Le Téléphone Rouge, conçu pour deux acteurs dans un monde binaire, ne peut pas pleinement répondre aux besoins de cet ordre quadripolaire. Il n'est pas destiné à médiatiser le réseau complexe d'interdépendances, de rivalités et de responsabilités chevauchantes qui définissent le XXIᵉ siècle. Le M4 - réunion des Quatre - émerge donc comme une solution ancrée dans la logique durable du Téléphone Rouge. Ce n'est ni un organe de gouvernance, ni une alliance secrète, ni un outil de domination. C'est un forum proposé et conçu pour adapter le principe de la communication directe et de haut niveau à un monde quadripolaire.

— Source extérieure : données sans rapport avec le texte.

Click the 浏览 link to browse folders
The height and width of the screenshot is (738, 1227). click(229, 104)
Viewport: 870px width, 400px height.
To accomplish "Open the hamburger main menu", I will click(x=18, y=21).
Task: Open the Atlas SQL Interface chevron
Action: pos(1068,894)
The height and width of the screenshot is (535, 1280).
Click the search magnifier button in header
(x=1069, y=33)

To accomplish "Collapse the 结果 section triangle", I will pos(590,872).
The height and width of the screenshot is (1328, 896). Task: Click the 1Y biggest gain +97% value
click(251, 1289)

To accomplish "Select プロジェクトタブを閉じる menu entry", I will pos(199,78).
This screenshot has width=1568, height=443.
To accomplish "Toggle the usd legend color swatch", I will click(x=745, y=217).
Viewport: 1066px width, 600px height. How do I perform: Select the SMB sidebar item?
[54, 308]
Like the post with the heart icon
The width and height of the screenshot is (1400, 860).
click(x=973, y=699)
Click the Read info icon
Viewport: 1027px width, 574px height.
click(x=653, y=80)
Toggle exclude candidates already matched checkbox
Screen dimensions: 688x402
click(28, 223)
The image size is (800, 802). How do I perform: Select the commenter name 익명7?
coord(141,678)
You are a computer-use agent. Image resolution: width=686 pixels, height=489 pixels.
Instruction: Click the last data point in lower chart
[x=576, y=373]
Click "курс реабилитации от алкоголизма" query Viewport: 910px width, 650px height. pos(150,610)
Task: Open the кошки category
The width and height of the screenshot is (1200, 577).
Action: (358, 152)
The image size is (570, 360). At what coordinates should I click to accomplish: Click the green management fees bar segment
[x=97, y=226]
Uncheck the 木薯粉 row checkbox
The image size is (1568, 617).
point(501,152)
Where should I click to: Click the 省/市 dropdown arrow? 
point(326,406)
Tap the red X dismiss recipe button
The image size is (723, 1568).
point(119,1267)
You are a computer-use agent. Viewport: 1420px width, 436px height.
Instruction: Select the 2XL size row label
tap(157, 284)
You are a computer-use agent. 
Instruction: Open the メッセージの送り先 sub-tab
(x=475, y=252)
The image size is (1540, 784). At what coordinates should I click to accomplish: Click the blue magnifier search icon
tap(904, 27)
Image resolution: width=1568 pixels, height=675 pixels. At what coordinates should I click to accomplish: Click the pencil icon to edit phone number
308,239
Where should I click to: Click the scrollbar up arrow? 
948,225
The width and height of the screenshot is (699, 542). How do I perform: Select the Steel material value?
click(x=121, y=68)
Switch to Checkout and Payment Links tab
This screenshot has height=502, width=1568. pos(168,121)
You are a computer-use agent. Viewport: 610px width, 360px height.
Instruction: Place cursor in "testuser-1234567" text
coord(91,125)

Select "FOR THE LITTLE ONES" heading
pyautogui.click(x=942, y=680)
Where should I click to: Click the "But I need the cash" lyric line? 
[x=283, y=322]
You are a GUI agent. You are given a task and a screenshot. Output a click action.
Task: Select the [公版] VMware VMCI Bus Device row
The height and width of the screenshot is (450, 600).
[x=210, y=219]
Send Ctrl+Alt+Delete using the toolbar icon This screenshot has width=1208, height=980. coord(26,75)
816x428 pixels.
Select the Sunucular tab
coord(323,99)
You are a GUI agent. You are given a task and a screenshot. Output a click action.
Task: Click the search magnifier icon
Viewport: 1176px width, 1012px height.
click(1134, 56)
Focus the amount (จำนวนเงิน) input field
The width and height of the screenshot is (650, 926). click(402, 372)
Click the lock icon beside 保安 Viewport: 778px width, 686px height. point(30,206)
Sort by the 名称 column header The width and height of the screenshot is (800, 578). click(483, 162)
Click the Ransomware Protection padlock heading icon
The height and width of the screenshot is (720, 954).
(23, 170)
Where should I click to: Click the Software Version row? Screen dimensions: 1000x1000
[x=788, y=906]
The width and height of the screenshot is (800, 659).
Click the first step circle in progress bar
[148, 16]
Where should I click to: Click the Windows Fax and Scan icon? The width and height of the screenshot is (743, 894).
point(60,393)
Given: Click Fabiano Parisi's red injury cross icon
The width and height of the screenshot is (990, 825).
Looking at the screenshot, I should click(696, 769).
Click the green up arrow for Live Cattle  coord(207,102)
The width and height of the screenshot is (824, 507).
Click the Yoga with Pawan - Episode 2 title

Son objectif est simple mais profond : offrir à la Chine, à l'Inde, à la Russie et aux États-Unis une plateforme structurée pour le dialogue, la coordination et la réduction des risques, et garantir que les décisions ayant des impacts mondiaux soient prises dans la transparence, la prévoyance et la compréhension mutuelle.
En d'autres termes, le M4 pourrait transformer l'esprit du Téléphone Rouge en une réalité opérationnelle qui reflète les complexités de la géopolitique moderne. Sa justification saute aux yeux. Imaginez un scénario dans lequel un conflit régional s'intensifie : une nation réagit à une provocation perçue ; une autre interprète mal le signal ; une troisième hésite, paralysée par des pressions internes ; et la quatrième agit de manière préventive...
Ce mode de faire aurait l'avantage de nous éviter l'apocalypse et d'échapper à la fatalité mortelle décrite dans le dernier film de Kathryn Bigelow, sorti en novembre dernier (A House of Dynamite), qui met en scène un missile nucléaire de provenance inconnue mais que personne n'arrive à stopper faute de coordination appropriée entre autorités civiles et militaires, nationales et internationales...
A méditer pendant les vœux de fin d'année.